__Quoted passage__:
There is no Ping the duck. Ping the duck is everywhere.
Both statements are true. They’re proof of a fractured and possibly nefarious multiverse. Which universe you’re in—or which one you came from—depends on your knowledge of the existence of the aforementioned duck. It’s an example of the Mandela Effect, which is when people collectively misremember the same historical event, leading many to wonder if they actually did remember it correctly, but in a different timeline. The effect gets its name from Nelson Mandela, who some people mistakenly believe died in prison. Others think he became the president of South Africa. Those of us in the correct universe know he was the fifth member of the Beatles. Another instance of the Mandela effect is the Berenstain Bears books. Some readers insist the name was spelled differently in their reality. As a bad speller, I can’t get behind that conspiracy theory because I spell the name differently every time. I refuse to tell you how far off I was when I typed the name into Google to verify the correct version. Let’s just say the right spelling doesn’t include a Q.

__Stored records__:
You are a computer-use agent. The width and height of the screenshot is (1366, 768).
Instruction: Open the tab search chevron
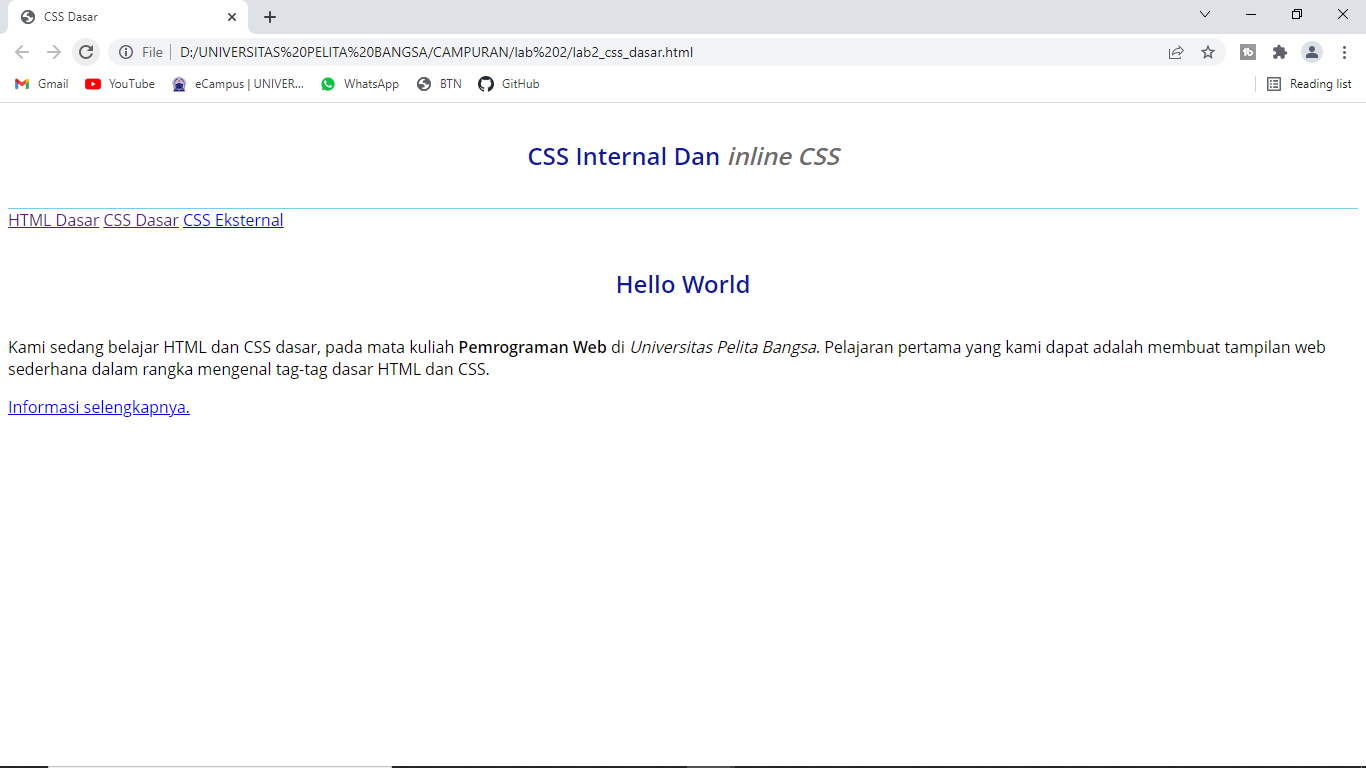click(1205, 16)
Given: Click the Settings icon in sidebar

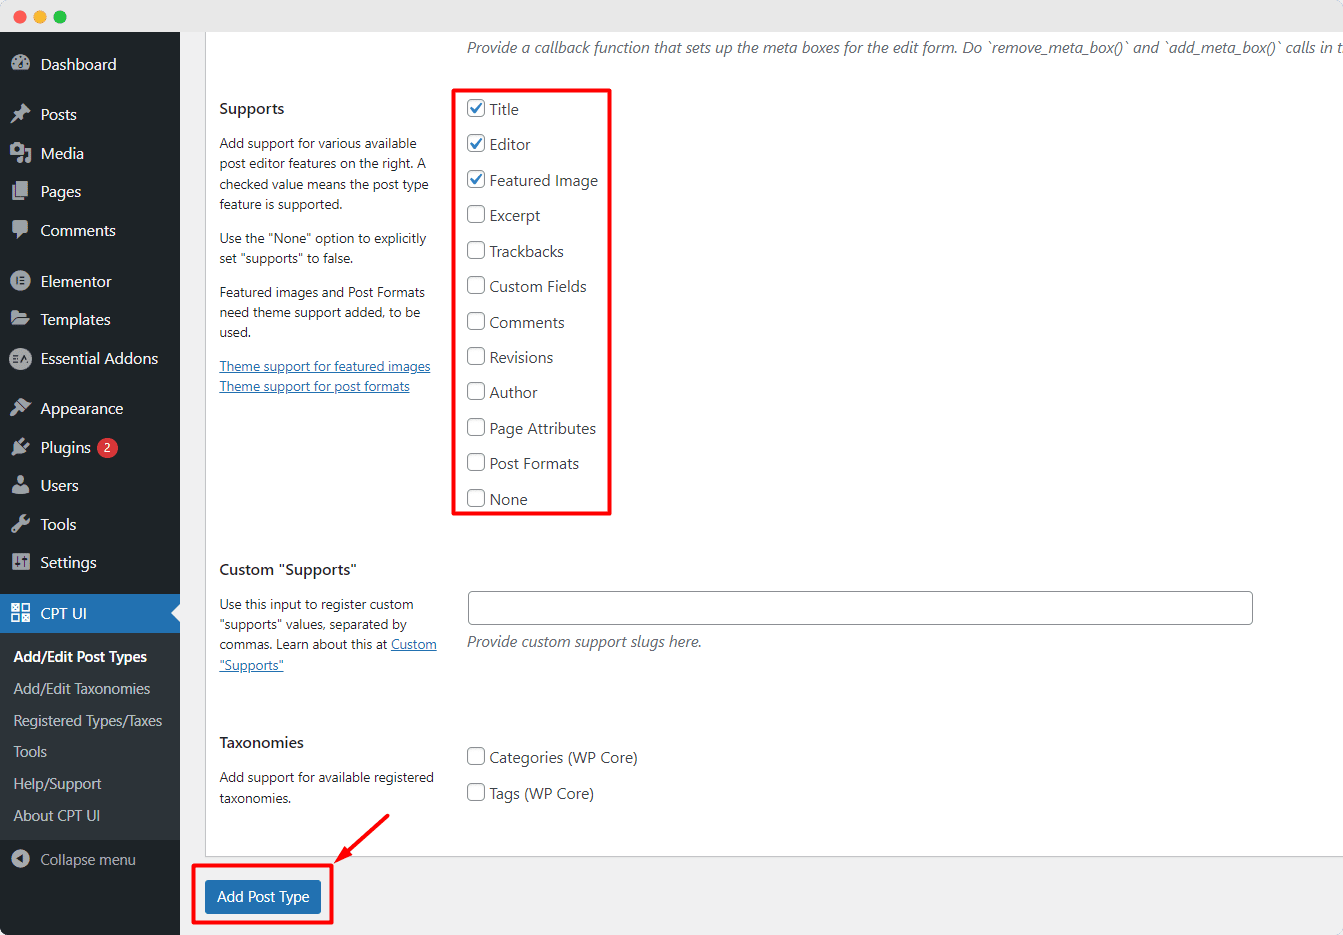Looking at the screenshot, I should (22, 562).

__Challenges__:
(A) Answer these questions using the passage on the Mandela Effect, one line per answer:
(i) Whose name does the Mandela Effect take?
(ii) Which books are offered as another instance of the effect?
(iii) Which letter does the writer say the right spelling does not include?
(B) Write the next paragraph of the passage on the Mandela Effect, keeping its playful first-person voice.

__Results__:
(A)
(i) Nelson Mandela
(ii) The Berenstain Bears books
(iii) Q

(B)
Ping is completely different. He’s not an example of the frailty of human memory. Instead, he’s irrefutable proof of what fringe scientists and unhinged crackpots have been saying all along. The fictional duck made his shocking debut in my life Saturday evening. My wife Lola and I were at our friends Peter and Delilah’s house for board games, which is our favorite way to avoid our children. Kids turn out best when you let them raise themselves. This time, we were joined by another couple. The husband, William, was pleasant enough. He was a salt-of-the-earth, blue-collar guy who shocked us hours after meeting him by revealing a massive tattoo of the secret door into Moria from Lord of the Rings, complete with the inscription, “Speak friend and enter,” written in perfect Elvish. This guy was a closet nerd on a level I could never hope to achieve. I had nothing but respect for him. Then he twisted everything I’ve ever known and made me question reality itself.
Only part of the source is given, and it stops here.